The warm sun and gracious breezes of yesterday are gone. The morning dawns on rain; a reminder to be careful what you wish for….

I’ve sat here for too long, as per usual. So many distractions, so much ether-noise. I’m contemplating creating a net-free day; just one day, every week, during which the rolling chair in my office is allowed to grow cold. I’m warming to the idea.

I prefer lazy Saturdays. Yawning days upon which I can paint whatever vista my mind creates. Today is not one of those days. After struggling to bring some semblance of order to my domicile, I will pull on my warmest athletic clothing and accompany my son to his basketball game. We’ve had fun this year. We are winning, due in large part to my son’s ability. Success breeds fluidity.
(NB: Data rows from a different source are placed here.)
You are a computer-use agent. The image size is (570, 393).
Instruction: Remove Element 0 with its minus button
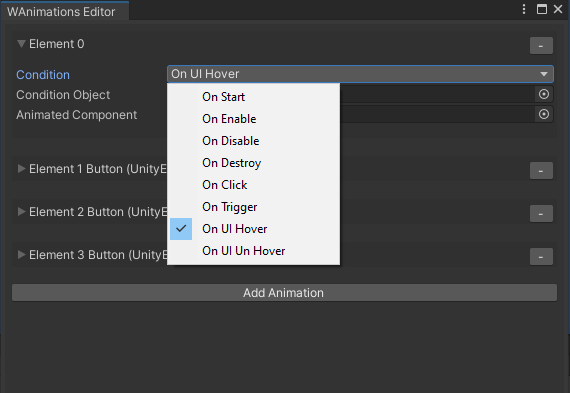(541, 45)
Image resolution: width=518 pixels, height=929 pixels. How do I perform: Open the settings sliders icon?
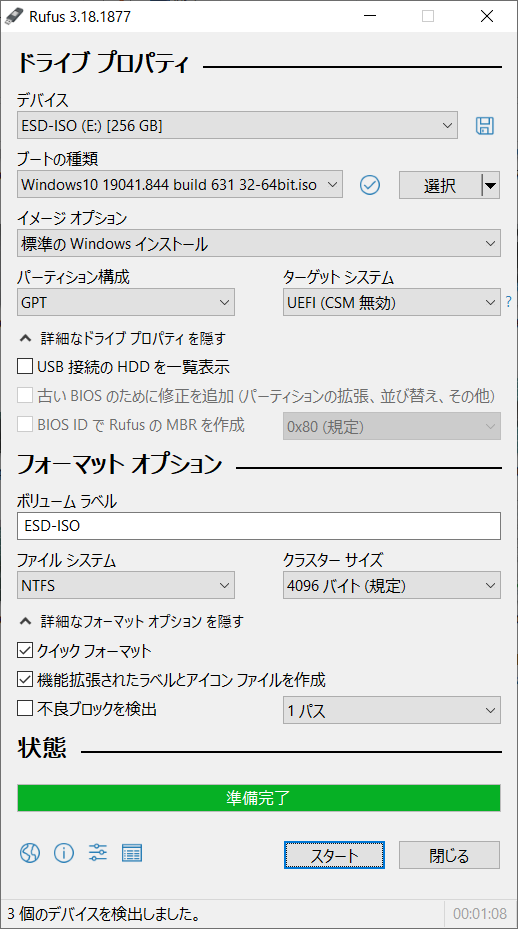(98, 853)
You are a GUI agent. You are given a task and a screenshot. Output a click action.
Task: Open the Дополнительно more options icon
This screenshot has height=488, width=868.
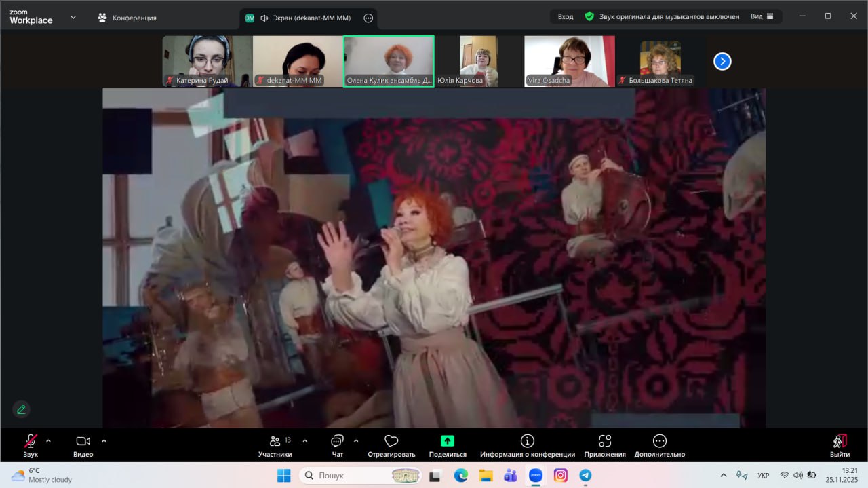(659, 441)

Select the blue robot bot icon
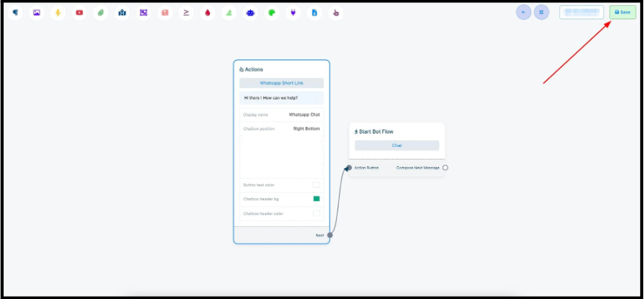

A more expansive frame of mind encouraged me to contact a friend and arrange a dinner date for later this evening. As happens so frequently, now that the time is upon me, I consider offering my regrets. But I won’t. I’ll go. We’ll meet in the parking lot, and exchange the usual feminine greetings, or perhaps commiserate about the weather. Once inside, we’ll sit on opposite sides of a highly burnished wooden table and scan the crowd with full knowledge that we are miles from familiar faces. The menu will provide a private moment in which to compose our made-up faces while we flip through a mental tickler file of conversation topics until a particularly savory offering captures our attention, bringing us back to the task at hand. I’ll consider ordering something fatty and delicious, but I’ll give a cursory look at the column featuring soups and salads. I’ll make a choice to keep in my back pocket until time to order, when I’ll encourage her to choose first. My choice will be incumbent upon hers. After all, if her attempts at conversation are punctuated by forkfuls of vinegar-spiked, leafy greens, a beefy morsel won’t rest easily upon my palate.

I was reminded, this week, of the psychological benefits of good works. Today, I am returning to the nursing home. The hospice is housing four patients there. I will visit those I can find. Ms. Lucie is still there. I am looking forward to seeing her. I wonder if she will remember me. Of course, she rarely knew me when she saw me every week, so the question seems a little ridiculous. One the other hand, it really doesn’t matter. It doesn’t seem important to her that she know who you are, it is only important that you are, and that you are there. I never left her without a smile. I’m looking forward to wearing one today.